Simple Language-Defined posts in WordPress

For different audiences I write blog posts in different languages. Developers usually understand English and often even talk in English, it’s their lingua franca of the programming domain.
On the other hand other articles are about more local topics, so their target audience is mainly Germans. Here I prefer writing in my mother tongue. Unfortunately there seems to be no easy and simple solution to define the language per article in WordPress, so I considered to write one myself.

The plugin is available for download on github now.

Read further for more details on What it does, How it is done, Why I did it and What could be added.

What is „Multi-Language Support“ on a blog?

The wordpress codex contains an article about multitlangual WordPress. It starts immediately with a sentence that sounds strange, given that wordpress powers a big part of the web with millions of installations:

WordPress does not support a bilingual or multilingual blog out-of-the-box.

But what is a „multilingual blog“? I think, there are two different interpretations about it.

The first is: In a multilingual blog it is possible to write articles in different languages. This is of course possible, there’s nothing required to support that – at first glance. Looking in what a typical website contains transmits besides the directly visible text and images, that’s different: Any web page should tell clients (browsers, search engines, screen readers) the language of their content. WordPress does so, using a setting that holds globally for the complete blog instance – so it would define the whole blog as being in German, although some articles are written in English. If you ever have heard a french native speaker to read an English or German text without knowing how that language should be pronounced, you can imagine how a screenreader behaves, that serves an audible representation of an article to blind and visually impaired users.

The second interpretation for what a „multilingual blog“ is requires some more features. It is the idea that a whole blog is available in multiple languages. Here it should be possible to have the same article in more than one language, thus linking the different localized versions together to stay on the same article when switching the language should be possible.

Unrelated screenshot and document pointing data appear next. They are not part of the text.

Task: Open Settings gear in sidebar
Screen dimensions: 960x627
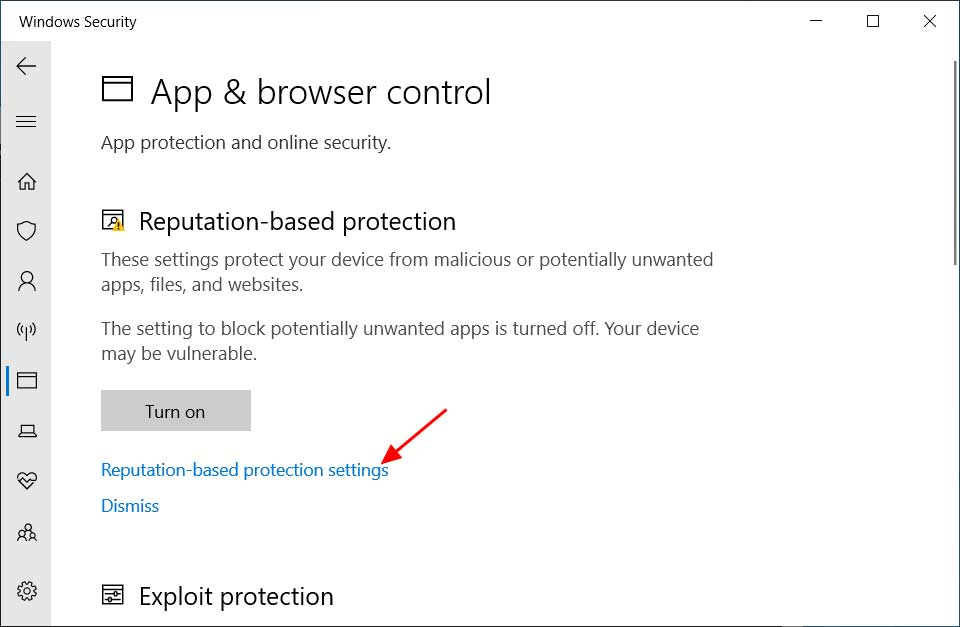Action: (x=26, y=591)
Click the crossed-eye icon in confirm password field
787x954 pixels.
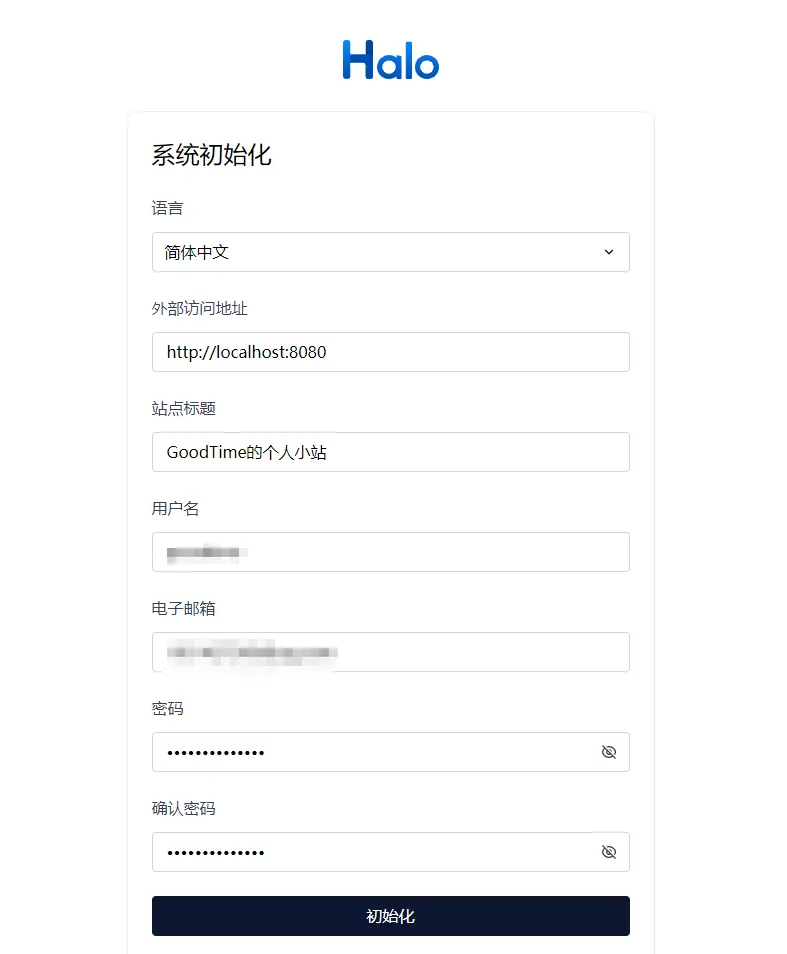(x=609, y=852)

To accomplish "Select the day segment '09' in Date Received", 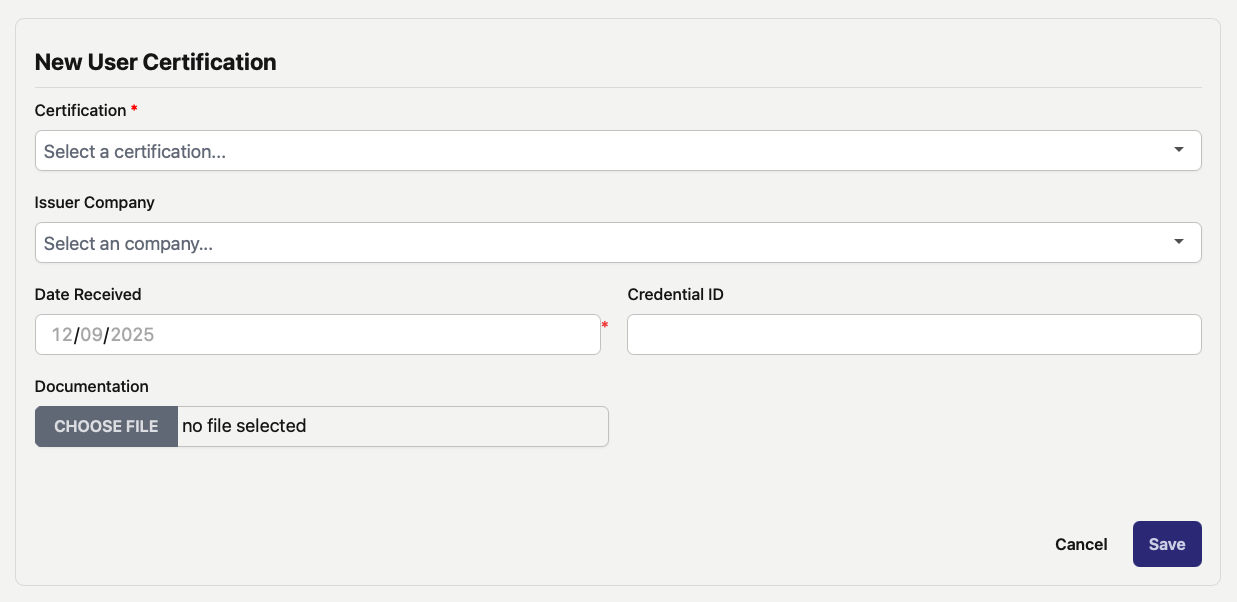I will [x=91, y=335].
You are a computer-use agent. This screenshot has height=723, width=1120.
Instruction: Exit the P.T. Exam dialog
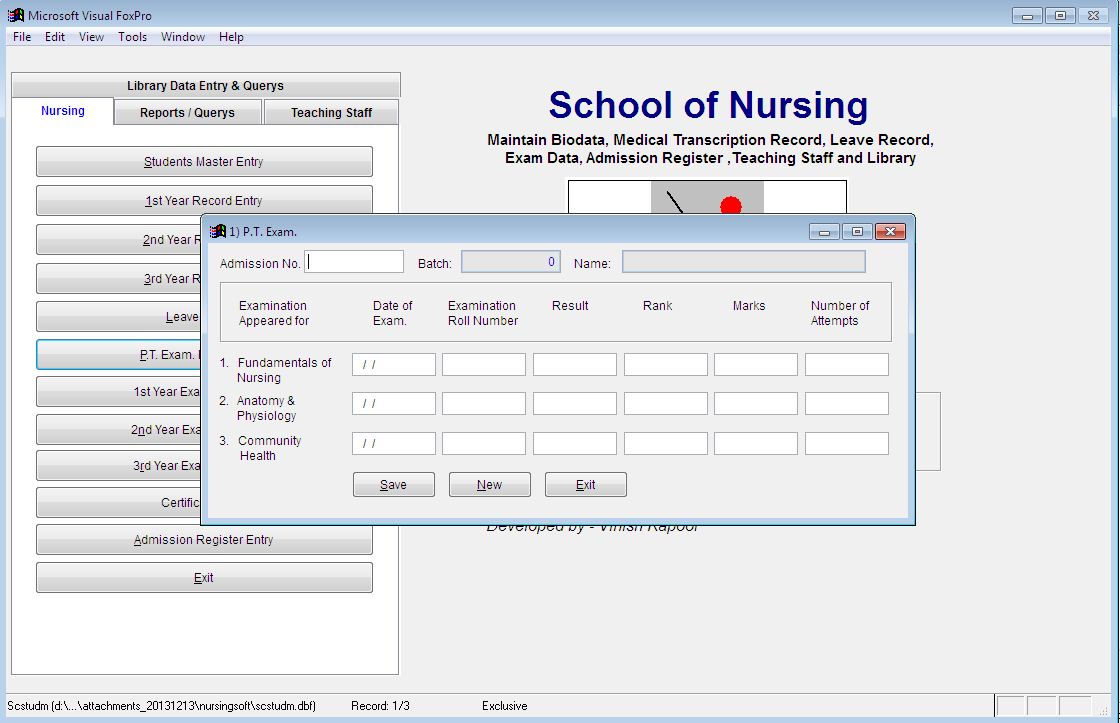585,484
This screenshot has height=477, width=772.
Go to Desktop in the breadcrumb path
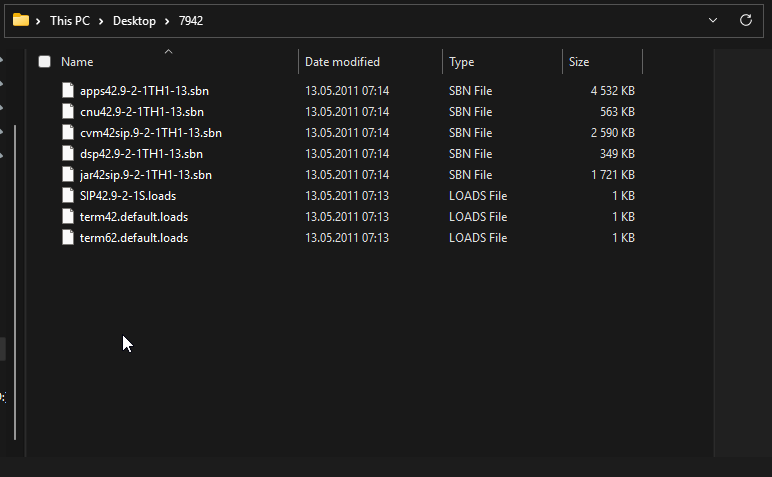click(134, 21)
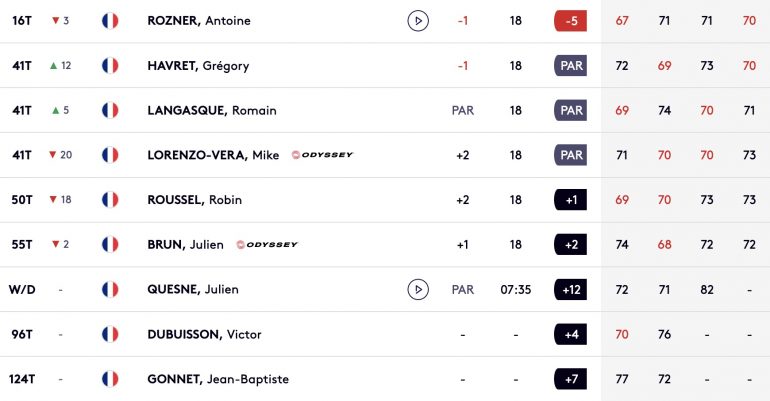Click green up arrow in Havret row
The width and height of the screenshot is (770, 401).
pos(54,65)

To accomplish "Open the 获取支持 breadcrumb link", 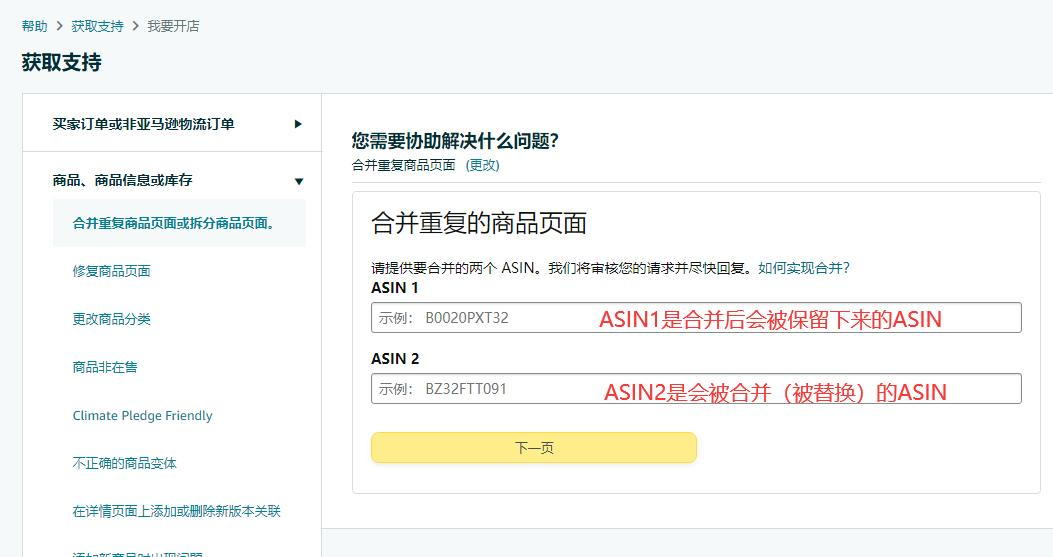I will [x=97, y=26].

If WordPress didn’t support the second interpretation, but would work flawlessly according to the first, I would have been happy and that would have been enough, but even that’s not the case. Luckily, the article continues:

There are however Plugins developed by the WordPress community which will allow you to create a multilingual blog easily.

Why I did not use an Existing Plugin?

The same article defines even more types of multilingual plugins, considering mainly technical properties for the distinction.

Some store several languages of an article in the same post. I have two major concerns against this approach. One thing is the database structure. If storing several language versions of an article in the same post refers to storing them in the same content field, that breaks any reasonable database normalization. It get’s difficult to read the database tables in case of any problems and even more difficult to extract a single language post from the database.

As an example qtranslate stores many languages in the same field like this (taken from the plugin page as linked to before):

[:en]English Text[:de]Deutsch[:]

While this approach supports other fields as well I am not sure how it affects other plugins. Is it really still possible for a statistics plugin to count words of an article, without supporting that syntax? I didn’t test it, probably it’s really possible, but I don’t like the approach as a developer due to the strange de-normalization of the database, storing multiple values in the same field.

WPGlobus, another set of plugins providing multi-language support, requires and forces permalink settings to neither contain index.php nor to use the post id. This should not be a problem for most pages, but it’s something I don’t like to be restricted to.
I didn’t test this plugin myself, but I looked into it’s source code, and it has many different places where the content from the database is trimmed to the correct language and stuff like that. This does not look like it’s being very stable across plugin sets and different configurations, something that is indicated by code parts, where other plugins names are hard-coded into the php code, which should not be necessary in a good architecture.

WPML, a commercially sold plugin with a lot of features does not support the right semantical markup of the articles, as their own news page demonstrate, where the articles are not translated, thus only available in English, but as the page is marked as being in the selected language, the English text contradicts the html markup, which says de_DE.

Another approach: Use Tags to encode language

Thomas Van Houtte suggests to use tags to encode the language. His solution has two drawbacks: It has to be supported by the theme and it mixes content related tags (what the post is about) with information unrelated to the information itself, but connected to the way this information is transfered in.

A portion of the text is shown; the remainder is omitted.